**WHAT THE EXERCISE ASKS**. Pick out every line in the data below that holds "badge".

**ENTRIES PROVIDED**.
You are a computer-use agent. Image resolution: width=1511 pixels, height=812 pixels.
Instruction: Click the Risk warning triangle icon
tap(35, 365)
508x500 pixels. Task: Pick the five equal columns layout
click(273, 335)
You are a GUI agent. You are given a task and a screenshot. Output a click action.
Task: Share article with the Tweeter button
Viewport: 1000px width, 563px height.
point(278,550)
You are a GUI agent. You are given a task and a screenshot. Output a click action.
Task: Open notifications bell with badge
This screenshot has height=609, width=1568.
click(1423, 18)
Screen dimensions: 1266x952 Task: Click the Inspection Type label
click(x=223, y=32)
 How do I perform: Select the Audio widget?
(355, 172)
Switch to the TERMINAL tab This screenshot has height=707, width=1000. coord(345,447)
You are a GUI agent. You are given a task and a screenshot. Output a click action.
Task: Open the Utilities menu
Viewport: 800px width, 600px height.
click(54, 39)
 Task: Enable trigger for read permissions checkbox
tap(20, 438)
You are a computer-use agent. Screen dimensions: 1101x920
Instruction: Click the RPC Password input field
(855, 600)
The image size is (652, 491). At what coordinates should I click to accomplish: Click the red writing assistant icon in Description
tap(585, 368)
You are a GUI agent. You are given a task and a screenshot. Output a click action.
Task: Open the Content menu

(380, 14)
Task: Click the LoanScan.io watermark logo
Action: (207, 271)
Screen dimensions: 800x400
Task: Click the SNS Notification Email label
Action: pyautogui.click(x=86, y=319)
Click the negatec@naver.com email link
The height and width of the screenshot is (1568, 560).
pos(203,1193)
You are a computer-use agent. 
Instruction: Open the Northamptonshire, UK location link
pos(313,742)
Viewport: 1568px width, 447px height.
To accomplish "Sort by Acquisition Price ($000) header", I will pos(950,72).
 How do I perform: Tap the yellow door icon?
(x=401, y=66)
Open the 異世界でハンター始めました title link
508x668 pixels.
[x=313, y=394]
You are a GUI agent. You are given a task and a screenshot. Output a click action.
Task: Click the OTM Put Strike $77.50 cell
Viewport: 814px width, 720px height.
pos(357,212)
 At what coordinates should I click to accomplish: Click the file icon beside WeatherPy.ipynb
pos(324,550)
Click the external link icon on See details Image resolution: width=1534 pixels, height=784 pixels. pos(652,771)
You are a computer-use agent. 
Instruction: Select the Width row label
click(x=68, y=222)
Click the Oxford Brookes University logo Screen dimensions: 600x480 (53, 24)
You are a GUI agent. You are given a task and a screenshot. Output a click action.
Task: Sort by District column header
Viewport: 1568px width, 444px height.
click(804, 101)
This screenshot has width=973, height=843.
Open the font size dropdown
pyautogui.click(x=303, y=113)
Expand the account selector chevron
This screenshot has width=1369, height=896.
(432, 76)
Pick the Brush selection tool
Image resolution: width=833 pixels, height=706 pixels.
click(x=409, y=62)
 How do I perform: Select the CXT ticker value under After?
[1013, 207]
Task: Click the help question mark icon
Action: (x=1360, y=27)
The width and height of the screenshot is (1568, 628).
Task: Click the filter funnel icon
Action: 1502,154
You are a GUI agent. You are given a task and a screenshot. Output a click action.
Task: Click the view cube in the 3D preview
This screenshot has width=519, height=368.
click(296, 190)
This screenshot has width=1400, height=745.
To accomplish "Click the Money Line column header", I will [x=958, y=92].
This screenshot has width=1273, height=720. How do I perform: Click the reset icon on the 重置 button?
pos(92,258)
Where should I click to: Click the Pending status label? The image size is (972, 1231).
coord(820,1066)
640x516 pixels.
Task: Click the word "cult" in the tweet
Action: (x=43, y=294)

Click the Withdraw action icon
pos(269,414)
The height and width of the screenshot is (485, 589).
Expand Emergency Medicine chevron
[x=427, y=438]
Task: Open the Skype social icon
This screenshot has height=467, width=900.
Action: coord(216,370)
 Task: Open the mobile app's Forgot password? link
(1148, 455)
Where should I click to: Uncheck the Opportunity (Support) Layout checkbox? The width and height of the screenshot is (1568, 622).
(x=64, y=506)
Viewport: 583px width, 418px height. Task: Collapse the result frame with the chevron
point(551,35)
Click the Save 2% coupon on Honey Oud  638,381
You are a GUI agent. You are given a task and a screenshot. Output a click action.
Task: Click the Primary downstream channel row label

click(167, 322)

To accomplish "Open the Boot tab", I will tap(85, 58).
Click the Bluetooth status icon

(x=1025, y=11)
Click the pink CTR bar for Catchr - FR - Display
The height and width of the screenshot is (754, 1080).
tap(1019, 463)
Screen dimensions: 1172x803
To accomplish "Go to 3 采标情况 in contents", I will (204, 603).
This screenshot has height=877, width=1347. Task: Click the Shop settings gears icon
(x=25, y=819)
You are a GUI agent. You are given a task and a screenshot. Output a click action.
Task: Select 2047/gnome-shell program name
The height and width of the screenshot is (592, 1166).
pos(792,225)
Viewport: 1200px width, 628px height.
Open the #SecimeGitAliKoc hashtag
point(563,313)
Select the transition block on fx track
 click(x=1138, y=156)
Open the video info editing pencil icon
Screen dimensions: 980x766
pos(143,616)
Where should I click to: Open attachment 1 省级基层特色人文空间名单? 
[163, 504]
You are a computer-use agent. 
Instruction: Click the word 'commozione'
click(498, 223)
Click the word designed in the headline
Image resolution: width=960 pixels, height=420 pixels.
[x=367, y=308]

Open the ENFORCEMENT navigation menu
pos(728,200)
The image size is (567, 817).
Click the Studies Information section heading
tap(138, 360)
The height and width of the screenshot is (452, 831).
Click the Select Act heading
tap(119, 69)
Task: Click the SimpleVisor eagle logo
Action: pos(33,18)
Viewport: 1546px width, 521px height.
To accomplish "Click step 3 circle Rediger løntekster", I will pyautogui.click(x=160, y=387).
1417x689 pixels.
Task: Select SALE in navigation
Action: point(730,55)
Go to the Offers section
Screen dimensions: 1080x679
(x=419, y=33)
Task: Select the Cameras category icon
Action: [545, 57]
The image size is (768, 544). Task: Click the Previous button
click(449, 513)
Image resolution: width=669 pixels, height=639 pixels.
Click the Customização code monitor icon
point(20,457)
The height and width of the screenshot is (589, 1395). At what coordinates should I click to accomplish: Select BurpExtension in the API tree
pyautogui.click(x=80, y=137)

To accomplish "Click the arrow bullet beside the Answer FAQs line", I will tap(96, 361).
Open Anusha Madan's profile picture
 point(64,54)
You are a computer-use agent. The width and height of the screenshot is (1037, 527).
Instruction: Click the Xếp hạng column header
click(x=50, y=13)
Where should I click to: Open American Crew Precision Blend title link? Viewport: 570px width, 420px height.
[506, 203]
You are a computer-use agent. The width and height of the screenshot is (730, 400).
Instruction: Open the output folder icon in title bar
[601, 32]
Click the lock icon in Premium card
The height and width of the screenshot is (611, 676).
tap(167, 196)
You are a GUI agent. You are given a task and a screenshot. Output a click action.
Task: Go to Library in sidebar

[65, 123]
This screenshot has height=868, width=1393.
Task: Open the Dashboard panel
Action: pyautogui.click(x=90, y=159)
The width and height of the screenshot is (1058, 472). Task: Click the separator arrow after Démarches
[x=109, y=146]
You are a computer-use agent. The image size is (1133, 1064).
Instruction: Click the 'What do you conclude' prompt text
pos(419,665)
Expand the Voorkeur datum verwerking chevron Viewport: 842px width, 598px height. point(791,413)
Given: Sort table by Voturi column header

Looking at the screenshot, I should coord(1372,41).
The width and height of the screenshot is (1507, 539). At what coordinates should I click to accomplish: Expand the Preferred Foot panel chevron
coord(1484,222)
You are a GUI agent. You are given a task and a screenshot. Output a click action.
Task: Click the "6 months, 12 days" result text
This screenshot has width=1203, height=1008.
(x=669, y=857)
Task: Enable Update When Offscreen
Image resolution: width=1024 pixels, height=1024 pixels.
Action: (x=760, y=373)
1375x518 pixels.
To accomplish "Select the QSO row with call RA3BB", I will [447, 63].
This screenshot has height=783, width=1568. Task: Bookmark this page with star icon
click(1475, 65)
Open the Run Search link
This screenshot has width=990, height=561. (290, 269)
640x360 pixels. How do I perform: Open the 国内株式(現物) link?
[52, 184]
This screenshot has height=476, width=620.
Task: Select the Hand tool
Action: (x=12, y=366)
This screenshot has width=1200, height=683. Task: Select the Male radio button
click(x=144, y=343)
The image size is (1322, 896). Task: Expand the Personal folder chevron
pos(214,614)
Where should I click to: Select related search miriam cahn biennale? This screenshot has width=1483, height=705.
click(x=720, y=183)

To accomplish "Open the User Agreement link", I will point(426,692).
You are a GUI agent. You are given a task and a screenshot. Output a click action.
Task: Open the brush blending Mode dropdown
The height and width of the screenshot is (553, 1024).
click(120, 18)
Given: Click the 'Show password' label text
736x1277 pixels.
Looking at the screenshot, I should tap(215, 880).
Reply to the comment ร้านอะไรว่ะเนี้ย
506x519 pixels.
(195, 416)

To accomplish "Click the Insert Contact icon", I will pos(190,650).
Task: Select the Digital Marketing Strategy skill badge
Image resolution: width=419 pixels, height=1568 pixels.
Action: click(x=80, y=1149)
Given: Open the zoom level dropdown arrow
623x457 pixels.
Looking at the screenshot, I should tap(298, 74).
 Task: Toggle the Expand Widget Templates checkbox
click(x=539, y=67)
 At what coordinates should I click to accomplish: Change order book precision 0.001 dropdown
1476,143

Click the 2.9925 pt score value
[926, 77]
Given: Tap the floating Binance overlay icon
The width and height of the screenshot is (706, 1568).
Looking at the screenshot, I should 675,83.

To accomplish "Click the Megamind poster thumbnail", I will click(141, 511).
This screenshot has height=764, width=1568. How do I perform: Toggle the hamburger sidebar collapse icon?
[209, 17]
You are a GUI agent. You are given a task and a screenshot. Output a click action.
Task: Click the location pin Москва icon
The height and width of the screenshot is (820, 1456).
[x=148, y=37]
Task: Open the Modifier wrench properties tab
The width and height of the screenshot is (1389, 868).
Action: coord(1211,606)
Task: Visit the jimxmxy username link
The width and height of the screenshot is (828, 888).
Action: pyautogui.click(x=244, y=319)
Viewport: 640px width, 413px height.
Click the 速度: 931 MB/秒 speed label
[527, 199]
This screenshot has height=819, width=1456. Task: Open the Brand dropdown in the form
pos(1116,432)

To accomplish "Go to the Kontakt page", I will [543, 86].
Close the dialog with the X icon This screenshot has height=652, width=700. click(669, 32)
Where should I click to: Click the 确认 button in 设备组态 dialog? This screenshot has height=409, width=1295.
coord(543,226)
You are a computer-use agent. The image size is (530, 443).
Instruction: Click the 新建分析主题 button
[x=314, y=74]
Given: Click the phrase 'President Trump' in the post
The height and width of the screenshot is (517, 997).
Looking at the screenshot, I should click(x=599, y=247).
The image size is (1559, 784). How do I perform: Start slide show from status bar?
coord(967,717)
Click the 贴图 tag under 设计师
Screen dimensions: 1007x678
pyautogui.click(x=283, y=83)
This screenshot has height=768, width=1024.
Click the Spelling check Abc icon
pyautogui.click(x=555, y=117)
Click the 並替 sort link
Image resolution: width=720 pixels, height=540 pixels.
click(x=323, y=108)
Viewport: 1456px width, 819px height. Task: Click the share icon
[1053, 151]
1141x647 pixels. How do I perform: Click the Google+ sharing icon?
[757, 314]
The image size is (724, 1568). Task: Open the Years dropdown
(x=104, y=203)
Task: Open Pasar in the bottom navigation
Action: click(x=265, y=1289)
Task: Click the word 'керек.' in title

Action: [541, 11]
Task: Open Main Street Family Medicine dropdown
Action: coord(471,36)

**PROBLEM SOLUTION**.
Task: Open notifications bell with badge
Task: Select the Digital Marketing Strategy skill badge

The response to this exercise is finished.